Exercise data:
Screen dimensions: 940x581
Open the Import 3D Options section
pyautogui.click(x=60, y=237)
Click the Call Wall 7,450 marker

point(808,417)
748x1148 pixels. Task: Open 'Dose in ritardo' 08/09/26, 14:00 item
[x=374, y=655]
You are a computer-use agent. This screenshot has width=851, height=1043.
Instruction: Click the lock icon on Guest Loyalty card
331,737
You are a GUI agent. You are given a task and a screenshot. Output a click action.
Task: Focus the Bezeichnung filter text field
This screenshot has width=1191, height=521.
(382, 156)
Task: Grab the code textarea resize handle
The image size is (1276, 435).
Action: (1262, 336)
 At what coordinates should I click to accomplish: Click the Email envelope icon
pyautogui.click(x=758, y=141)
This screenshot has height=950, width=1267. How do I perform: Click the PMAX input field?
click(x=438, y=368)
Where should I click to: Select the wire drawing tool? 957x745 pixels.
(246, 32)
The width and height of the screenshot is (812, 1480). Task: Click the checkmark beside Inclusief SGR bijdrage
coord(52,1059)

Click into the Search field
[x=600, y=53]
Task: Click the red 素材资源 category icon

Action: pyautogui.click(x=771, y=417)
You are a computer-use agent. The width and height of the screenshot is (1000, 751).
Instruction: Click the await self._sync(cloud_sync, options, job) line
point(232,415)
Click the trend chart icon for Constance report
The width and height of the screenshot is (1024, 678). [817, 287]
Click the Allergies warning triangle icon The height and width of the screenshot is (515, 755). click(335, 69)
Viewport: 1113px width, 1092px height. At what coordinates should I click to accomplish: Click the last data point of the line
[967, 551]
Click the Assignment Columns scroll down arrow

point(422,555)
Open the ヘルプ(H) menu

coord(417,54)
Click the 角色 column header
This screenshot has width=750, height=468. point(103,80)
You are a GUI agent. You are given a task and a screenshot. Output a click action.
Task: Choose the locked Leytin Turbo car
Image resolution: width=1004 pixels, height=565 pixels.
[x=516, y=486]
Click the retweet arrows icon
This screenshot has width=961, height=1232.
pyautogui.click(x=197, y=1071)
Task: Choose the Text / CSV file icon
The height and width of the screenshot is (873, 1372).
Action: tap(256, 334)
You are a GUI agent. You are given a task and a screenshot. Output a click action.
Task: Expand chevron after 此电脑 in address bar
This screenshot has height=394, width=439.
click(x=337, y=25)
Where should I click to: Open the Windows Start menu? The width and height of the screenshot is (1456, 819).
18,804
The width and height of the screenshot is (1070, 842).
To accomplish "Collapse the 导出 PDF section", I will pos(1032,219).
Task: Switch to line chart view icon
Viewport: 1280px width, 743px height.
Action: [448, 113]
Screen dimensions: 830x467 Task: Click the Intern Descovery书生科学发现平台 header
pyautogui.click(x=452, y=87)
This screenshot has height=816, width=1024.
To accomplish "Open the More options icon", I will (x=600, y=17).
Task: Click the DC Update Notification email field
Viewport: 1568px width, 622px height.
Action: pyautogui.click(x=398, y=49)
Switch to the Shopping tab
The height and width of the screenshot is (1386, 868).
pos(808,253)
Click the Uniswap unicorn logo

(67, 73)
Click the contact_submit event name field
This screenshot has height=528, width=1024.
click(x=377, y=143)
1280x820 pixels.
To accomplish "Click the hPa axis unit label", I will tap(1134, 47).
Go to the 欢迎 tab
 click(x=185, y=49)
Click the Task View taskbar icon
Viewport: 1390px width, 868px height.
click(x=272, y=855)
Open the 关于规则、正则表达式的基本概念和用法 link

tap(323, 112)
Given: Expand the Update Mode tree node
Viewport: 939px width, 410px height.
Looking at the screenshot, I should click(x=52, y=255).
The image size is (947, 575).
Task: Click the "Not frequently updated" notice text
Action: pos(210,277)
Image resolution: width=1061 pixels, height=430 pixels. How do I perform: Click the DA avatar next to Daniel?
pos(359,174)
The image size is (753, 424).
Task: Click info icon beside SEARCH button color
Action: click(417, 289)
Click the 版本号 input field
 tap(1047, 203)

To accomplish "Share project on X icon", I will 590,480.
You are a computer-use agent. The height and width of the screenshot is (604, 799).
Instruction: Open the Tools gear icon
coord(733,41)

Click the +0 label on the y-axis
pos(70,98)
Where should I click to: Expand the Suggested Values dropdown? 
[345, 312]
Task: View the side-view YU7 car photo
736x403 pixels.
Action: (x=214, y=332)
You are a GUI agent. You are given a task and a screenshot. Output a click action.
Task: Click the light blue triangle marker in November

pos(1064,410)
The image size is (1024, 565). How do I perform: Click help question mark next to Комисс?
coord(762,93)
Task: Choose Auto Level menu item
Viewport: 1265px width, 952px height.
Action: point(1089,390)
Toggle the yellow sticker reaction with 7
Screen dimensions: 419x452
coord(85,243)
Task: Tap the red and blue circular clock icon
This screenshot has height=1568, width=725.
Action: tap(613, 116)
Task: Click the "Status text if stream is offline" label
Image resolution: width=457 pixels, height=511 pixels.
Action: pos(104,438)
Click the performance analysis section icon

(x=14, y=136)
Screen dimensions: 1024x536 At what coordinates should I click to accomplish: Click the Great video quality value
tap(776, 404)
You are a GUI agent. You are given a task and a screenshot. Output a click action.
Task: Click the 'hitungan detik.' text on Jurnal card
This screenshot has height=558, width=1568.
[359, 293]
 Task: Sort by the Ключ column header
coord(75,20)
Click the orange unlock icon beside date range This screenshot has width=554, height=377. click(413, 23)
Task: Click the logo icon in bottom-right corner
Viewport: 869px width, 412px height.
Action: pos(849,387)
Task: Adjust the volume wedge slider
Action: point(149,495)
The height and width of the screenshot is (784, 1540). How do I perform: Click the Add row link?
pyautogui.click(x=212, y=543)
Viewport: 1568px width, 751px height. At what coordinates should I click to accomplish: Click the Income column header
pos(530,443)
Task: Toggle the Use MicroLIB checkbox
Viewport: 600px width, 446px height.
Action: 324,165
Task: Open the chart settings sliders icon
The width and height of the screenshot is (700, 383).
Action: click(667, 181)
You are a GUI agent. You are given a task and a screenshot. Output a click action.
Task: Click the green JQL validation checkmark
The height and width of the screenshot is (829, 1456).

The problem:
Reproduce the lines verbatim from the first line of the records through the line containing "pyautogui.click(x=197, y=1071)", both included.

The completed task:
Screen dimensions: 940x581
Open the Import 3D Options section
pyautogui.click(x=60, y=237)
Click the Call Wall 7,450 marker

point(808,417)
748x1148 pixels. Task: Open 'Dose in ritardo' 08/09/26, 14:00 item
[x=374, y=655]
You are a computer-use agent. This screenshot has width=851, height=1043.
Instruction: Click the lock icon on Guest Loyalty card
331,737
You are a GUI agent. You are given a task and a screenshot. Output a click action.
Task: Focus the Bezeichnung filter text field
This screenshot has width=1191, height=521.
(382, 156)
Task: Grab the code textarea resize handle
The image size is (1276, 435).
Action: (1262, 336)
 At what coordinates should I click to accomplish: Click the Email envelope icon
pyautogui.click(x=758, y=141)
This screenshot has height=950, width=1267. How do I perform: Click the PMAX input field?
click(x=438, y=368)
Where should I click to: Select the wire drawing tool? 957x745 pixels.
(246, 32)
The width and height of the screenshot is (812, 1480). Task: Click the checkmark beside Inclusief SGR bijdrage
coord(52,1059)

Click into the Search field
[x=600, y=53]
Task: Click the red 素材资源 category icon

Action: pyautogui.click(x=771, y=417)
You are a computer-use agent. The width and height of the screenshot is (1000, 751).
Instruction: Click the await self._sync(cloud_sync, options, job) line
point(232,415)
Click the trend chart icon for Constance report
The width and height of the screenshot is (1024, 678). [817, 287]
Click the Allergies warning triangle icon The height and width of the screenshot is (515, 755). click(335, 69)
Viewport: 1113px width, 1092px height. At what coordinates should I click to accomplish: Click the last data point of the line
[967, 551]
Click the Assignment Columns scroll down arrow

point(422,555)
Open the ヘルプ(H) menu

coord(417,54)
Click the 角色 column header
This screenshot has width=750, height=468. point(103,80)
You are a GUI agent. You are given a task and a screenshot. Output a click action.
Task: Choose the locked Leytin Turbo car
Image resolution: width=1004 pixels, height=565 pixels.
[x=516, y=486]
Click the retweet arrows icon
This screenshot has width=961, height=1232.
pyautogui.click(x=197, y=1071)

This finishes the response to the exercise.